A 2017 review’s authors discovered some evidence in favor of cannabis usage as a treatment for depression and symptoms of post-traumatic stress disorder.

Researchers did, however, issue a warning that cannabis is not a suitable therapy for psychosis and bipolar disorder, among other mental health issues.

Though promising, research on the effectiveness of medical cannabis as a therapy for mental diseases is still in its infancy. To properly evaluate the potential benefits of medical cannabis in the treatment of mental health disorders, more study is necessary.


Research indicates that smoking cannabis may also help reduce the symptoms of nausea and vomiting brought on by chemotherapy. Oral cannabinoids have also been shown to be useful in preventing nausea and vomiting brought on by chemotherapy.

Multiple sclerosis

While the benefits of short-term oral cannabis usage on multiple sclerosis patients’ spasticity symptoms are small, they do show promise.


The Food and Drug Administration (FDA) authorized the use of a CBD-containing medicine in June 2018 to treat Lennox-Gastaut syndrome and Dravet syndrome, two uncommon, severe forms of epilepsy that are challenging to manage with conventional treatment. Epidiolex is the name of this CBD-based medication.

According to a 2017 research, children with Dravet syndrome who took CBD experienced significantly less seizures than those who took a placebo.

Nevertheless, research indicates that using CBD to treat epilepsy has a higher risk of adverse effects, including fatigue, appetite loss, and elevated body temperature.

Is marijuana harmful or beneficial to your health?

Evidence exists to support both the negative effects and positive effects of cannabis on health. However, further study is still required to properly understand the implications of expanding cannabis usage for public health, despite an increase in studies in this field.

Additional scientific study on the use of cannabis and cannabinoids to treat medical diseases is needed, according to a number of experts and health groups, including the American Cancer Society (ACS).

There is a barrier to this, though: the Drug Enforcement Administration lists cannabis as a Schedule I restricted drug, which places stringent restrictions on researchers operating in this field.


Studies indicate that some MS symptoms, nausea, and chronic pain can be effectively treated with cannabis and cannabinoids.

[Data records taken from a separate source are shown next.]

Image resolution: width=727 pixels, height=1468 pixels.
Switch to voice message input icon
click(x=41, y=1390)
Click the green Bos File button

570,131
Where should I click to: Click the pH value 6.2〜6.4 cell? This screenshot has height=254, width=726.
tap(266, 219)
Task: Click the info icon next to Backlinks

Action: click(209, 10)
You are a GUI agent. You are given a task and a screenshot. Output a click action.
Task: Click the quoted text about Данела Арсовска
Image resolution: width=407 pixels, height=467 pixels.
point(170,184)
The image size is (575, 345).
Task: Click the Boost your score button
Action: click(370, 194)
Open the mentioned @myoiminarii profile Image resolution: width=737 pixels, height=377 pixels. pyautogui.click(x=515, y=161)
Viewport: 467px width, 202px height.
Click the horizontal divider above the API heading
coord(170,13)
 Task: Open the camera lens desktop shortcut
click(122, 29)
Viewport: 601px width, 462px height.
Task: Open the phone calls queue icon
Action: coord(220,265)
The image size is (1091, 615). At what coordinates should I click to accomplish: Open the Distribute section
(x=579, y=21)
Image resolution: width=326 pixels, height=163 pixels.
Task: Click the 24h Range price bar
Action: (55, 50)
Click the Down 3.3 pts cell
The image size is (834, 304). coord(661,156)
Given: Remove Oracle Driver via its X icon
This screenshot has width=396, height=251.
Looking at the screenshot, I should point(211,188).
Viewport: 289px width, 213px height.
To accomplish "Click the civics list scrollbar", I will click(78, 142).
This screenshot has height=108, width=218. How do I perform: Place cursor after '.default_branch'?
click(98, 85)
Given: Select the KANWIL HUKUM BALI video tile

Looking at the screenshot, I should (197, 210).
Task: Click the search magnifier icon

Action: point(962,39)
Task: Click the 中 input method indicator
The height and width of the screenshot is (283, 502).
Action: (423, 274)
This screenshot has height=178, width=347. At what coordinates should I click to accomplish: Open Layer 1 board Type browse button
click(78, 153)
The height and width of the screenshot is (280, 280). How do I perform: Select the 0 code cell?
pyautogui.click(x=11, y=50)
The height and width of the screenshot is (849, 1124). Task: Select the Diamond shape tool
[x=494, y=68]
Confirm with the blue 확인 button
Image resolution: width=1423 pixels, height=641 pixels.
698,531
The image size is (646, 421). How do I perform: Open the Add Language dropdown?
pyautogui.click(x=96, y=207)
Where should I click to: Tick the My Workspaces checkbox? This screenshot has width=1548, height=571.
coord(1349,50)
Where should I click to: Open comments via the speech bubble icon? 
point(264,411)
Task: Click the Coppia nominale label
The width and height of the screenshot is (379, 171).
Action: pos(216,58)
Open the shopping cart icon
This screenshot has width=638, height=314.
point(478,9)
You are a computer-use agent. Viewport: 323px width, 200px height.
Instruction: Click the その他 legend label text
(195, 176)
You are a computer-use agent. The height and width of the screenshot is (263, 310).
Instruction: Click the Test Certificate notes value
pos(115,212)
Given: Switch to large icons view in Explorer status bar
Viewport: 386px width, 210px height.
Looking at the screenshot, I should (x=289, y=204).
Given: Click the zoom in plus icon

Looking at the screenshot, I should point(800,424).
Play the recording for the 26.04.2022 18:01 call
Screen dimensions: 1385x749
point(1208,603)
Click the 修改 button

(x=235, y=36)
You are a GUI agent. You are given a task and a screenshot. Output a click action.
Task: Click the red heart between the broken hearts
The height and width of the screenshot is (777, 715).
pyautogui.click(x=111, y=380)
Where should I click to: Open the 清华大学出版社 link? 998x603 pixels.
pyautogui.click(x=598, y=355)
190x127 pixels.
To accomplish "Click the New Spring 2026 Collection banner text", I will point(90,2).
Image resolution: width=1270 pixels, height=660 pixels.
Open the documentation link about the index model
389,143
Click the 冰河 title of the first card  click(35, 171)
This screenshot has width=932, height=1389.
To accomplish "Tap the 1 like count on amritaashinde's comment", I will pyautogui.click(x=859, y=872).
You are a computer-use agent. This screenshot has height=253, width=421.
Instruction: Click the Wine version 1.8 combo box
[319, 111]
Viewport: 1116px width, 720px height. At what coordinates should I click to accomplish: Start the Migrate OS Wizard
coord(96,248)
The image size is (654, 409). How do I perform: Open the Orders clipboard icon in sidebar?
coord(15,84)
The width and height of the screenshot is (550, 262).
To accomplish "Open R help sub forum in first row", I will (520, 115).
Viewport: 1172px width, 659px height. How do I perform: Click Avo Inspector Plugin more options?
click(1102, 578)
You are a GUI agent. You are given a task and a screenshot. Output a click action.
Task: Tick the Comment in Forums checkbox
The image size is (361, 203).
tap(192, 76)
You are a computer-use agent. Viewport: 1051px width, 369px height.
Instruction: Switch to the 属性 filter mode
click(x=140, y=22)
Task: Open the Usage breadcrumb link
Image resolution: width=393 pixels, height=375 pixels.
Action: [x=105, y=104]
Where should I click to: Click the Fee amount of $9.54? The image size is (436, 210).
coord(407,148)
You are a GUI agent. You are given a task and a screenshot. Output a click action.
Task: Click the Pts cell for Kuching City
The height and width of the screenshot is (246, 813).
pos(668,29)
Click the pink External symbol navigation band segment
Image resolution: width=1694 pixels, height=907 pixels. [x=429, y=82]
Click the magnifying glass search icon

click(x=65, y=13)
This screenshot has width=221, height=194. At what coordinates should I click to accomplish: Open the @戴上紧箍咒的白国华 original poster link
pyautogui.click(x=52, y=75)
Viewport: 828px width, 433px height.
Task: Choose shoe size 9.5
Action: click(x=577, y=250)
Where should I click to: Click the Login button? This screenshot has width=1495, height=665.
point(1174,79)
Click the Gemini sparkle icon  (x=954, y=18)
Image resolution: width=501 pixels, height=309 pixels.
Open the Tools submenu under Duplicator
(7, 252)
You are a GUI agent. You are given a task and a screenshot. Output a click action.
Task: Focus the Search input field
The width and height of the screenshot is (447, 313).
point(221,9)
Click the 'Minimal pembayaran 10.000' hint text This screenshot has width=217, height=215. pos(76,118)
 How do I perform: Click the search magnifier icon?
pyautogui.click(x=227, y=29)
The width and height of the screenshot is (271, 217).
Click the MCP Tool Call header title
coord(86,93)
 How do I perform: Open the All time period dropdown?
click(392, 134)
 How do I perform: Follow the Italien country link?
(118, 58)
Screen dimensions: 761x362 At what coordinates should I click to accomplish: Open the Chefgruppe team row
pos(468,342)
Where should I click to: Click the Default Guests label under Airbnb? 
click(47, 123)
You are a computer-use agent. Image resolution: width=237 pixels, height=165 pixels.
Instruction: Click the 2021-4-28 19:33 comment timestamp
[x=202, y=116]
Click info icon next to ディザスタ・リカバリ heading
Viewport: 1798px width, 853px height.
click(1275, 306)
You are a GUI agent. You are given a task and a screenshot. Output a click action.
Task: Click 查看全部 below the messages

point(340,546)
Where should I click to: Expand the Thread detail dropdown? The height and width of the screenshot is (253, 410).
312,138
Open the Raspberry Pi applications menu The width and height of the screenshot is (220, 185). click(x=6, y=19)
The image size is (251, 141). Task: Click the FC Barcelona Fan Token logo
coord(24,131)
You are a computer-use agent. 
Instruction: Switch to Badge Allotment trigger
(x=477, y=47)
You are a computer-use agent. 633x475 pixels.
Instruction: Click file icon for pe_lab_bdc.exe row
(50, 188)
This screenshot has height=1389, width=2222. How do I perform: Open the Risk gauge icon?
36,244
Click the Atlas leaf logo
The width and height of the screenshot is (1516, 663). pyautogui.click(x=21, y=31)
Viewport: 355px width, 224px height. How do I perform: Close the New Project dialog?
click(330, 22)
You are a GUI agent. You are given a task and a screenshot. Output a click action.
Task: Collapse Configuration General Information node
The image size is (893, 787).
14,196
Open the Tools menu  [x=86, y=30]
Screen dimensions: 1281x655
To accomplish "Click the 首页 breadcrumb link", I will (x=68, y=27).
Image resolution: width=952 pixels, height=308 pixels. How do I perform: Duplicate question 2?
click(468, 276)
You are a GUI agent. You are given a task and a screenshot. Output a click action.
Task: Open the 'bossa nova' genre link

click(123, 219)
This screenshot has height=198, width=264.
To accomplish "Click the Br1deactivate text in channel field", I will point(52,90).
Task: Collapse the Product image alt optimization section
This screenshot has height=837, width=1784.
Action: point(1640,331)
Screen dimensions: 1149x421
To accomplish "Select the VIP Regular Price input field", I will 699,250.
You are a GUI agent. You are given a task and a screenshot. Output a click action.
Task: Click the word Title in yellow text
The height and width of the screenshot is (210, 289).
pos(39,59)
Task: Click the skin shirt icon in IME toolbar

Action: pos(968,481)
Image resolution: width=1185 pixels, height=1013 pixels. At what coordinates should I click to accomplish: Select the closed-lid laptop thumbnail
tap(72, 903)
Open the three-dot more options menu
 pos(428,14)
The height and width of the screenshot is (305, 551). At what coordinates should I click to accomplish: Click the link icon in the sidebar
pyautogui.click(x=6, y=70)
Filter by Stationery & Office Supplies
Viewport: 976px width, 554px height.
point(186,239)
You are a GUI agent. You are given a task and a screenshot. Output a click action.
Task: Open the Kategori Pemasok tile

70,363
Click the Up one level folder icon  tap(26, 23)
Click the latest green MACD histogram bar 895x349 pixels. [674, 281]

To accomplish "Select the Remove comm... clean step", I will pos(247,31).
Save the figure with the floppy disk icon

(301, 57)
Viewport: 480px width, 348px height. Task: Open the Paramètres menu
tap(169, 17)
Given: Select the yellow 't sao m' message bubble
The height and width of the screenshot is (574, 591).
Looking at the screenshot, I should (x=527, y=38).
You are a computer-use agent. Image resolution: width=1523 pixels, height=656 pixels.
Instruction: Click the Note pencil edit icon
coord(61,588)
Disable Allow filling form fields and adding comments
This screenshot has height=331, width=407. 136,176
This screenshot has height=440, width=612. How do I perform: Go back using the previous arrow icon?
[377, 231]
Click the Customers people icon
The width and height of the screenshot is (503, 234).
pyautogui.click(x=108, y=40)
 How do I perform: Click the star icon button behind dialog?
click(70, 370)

However, because cannabis is available in so many forms and has such a diverse spectrum of chemical compositions among strains, it is challenging to determine with accuracy how safe the plant is overall.

For instance, breathing in dry cannabis can result in permanent lung damage, whereas taking prescription CBD oils orally may be easily tolerated.

It is imperative that cannabis or drugs containing cannabinoids be taken under a doctor’s supervision at all times.